▶ **GOAL OF THE EXERCISE**
Reproduce all of the material below line for line, with nothing changed, added or left out.

▶ **RECORDS FOR THIS EXERCISE**
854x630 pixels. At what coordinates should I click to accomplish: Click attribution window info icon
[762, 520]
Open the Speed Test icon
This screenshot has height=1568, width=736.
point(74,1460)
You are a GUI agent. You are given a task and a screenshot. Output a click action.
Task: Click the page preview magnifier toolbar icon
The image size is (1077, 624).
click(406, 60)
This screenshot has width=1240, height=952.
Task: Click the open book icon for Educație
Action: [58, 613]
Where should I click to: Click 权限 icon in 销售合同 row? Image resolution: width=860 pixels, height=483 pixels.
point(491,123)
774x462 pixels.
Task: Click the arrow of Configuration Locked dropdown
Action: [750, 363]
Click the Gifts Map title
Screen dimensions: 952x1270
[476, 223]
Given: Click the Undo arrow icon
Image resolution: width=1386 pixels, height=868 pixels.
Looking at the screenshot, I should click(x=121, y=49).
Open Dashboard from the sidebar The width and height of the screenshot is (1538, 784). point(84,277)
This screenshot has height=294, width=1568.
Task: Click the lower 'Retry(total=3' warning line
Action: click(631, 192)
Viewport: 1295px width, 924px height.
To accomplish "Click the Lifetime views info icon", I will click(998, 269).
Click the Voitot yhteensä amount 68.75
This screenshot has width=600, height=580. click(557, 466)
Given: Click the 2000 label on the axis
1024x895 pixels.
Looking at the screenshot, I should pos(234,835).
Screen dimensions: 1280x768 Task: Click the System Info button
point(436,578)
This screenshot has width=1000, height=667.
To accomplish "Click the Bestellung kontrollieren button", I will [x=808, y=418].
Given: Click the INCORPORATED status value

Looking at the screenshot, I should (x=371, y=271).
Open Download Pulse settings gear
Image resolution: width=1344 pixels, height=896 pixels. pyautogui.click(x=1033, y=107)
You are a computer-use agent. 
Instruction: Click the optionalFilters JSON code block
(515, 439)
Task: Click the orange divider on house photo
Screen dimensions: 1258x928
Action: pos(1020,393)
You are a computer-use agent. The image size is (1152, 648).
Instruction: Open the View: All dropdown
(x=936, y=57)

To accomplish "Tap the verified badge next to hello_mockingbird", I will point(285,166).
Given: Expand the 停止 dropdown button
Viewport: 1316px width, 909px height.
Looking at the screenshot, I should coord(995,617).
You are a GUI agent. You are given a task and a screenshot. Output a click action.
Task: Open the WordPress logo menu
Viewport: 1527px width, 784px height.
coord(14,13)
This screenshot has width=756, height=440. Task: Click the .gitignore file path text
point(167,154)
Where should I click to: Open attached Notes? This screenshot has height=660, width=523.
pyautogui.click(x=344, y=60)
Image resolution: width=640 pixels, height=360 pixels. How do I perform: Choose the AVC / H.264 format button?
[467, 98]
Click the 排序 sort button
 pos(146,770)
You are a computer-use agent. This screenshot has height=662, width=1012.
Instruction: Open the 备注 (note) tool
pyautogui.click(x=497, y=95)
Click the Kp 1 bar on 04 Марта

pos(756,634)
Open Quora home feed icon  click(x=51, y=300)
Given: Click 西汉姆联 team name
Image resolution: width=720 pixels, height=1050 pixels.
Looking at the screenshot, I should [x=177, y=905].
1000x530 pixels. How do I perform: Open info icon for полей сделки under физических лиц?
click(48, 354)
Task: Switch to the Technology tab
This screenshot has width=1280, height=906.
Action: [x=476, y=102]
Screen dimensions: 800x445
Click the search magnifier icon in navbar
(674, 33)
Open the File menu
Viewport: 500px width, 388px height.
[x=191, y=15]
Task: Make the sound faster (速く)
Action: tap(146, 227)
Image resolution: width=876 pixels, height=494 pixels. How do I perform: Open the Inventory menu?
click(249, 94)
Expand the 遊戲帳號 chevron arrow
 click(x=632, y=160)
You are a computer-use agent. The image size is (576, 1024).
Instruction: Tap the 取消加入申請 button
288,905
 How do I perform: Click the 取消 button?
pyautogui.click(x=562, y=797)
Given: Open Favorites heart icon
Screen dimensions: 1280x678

▶ **EXERCISE OUTPUT**
854x630 pixels. At what coordinates should I click to accomplish: Click attribution window info icon
[762, 520]
Open the Speed Test icon
This screenshot has height=1568, width=736.
point(74,1460)
You are a GUI agent. You are given a task and a screenshot. Output a click action.
Task: Click the page preview magnifier toolbar icon
The image size is (1077, 624).
click(406, 60)
This screenshot has width=1240, height=952.
Task: Click the open book icon for Educație
Action: [58, 613]
Where should I click to: Click 权限 icon in 销售合同 row? Image resolution: width=860 pixels, height=483 pixels.
point(491,123)
774x462 pixels.
Task: Click the arrow of Configuration Locked dropdown
Action: [750, 363]
Click the Gifts Map title
Screen dimensions: 952x1270
[476, 223]
Given: Click the Undo arrow icon
Image resolution: width=1386 pixels, height=868 pixels.
Looking at the screenshot, I should click(x=121, y=49).
Open Dashboard from the sidebar The width and height of the screenshot is (1538, 784). point(84,277)
This screenshot has height=294, width=1568.
Task: Click the lower 'Retry(total=3' warning line
Action: click(631, 192)
Viewport: 1295px width, 924px height.
To accomplish "Click the Lifetime views info icon", I will click(998, 269).
Click the Voitot yhteensä amount 68.75
This screenshot has width=600, height=580. click(557, 466)
Given: Click the 2000 label on the axis
1024x895 pixels.
Looking at the screenshot, I should pos(234,835).
Screen dimensions: 1280x768 Task: Click the System Info button
point(436,578)
This screenshot has width=1000, height=667.
To accomplish "Click the Bestellung kontrollieren button", I will [x=808, y=418].
Given: Click the INCORPORATED status value

Looking at the screenshot, I should (x=371, y=271).
Open Download Pulse settings gear
Image resolution: width=1344 pixels, height=896 pixels. pyautogui.click(x=1033, y=107)
You are a computer-use agent. 
Instruction: Click the optionalFilters JSON code block
(515, 439)
Task: Click the orange divider on house photo
Screen dimensions: 1258x928
Action: pos(1020,393)
You are a computer-use agent. The image size is (1152, 648).
Instruction: Open the View: All dropdown
(x=936, y=57)

To accomplish "Tap the verified badge next to hello_mockingbird", I will point(285,166).
Given: Expand the 停止 dropdown button
Viewport: 1316px width, 909px height.
Looking at the screenshot, I should coord(995,617).
You are a GUI agent. You are given a task and a screenshot. Output a click action.
Task: Open the WordPress logo menu
Viewport: 1527px width, 784px height.
coord(14,13)
This screenshot has width=756, height=440. Task: Click the .gitignore file path text
point(167,154)
Where should I click to: Open attached Notes? This screenshot has height=660, width=523.
pyautogui.click(x=344, y=60)
Image resolution: width=640 pixels, height=360 pixels. How do I perform: Choose the AVC / H.264 format button?
[467, 98]
Click the 排序 sort button
 pos(146,770)
You are a computer-use agent. This screenshot has height=662, width=1012.
Instruction: Open the 备注 (note) tool
pyautogui.click(x=497, y=95)
Click the Kp 1 bar on 04 Марта

pos(756,634)
Open Quora home feed icon  click(x=51, y=300)
Given: Click 西汉姆联 team name
Image resolution: width=720 pixels, height=1050 pixels.
Looking at the screenshot, I should [x=177, y=905].
1000x530 pixels. How do I perform: Open info icon for полей сделки under физических лиц?
click(48, 354)
Task: Switch to the Technology tab
This screenshot has width=1280, height=906.
Action: [x=476, y=102]
Screen dimensions: 800x445
Click the search magnifier icon in navbar
(674, 33)
Open the File menu
Viewport: 500px width, 388px height.
[x=191, y=15]
Task: Make the sound faster (速く)
Action: tap(146, 227)
Image resolution: width=876 pixels, height=494 pixels. How do I perform: Open the Inventory menu?
click(249, 94)
Expand the 遊戲帳號 chevron arrow
 click(x=632, y=160)
You are a computer-use agent. The image size is (576, 1024).
Instruction: Tap the 取消加入申請 button
288,905
 How do I perform: Click the 取消 button?
pyautogui.click(x=562, y=797)
Given: Open Favorites heart icon
Screen dimensions: 1280x678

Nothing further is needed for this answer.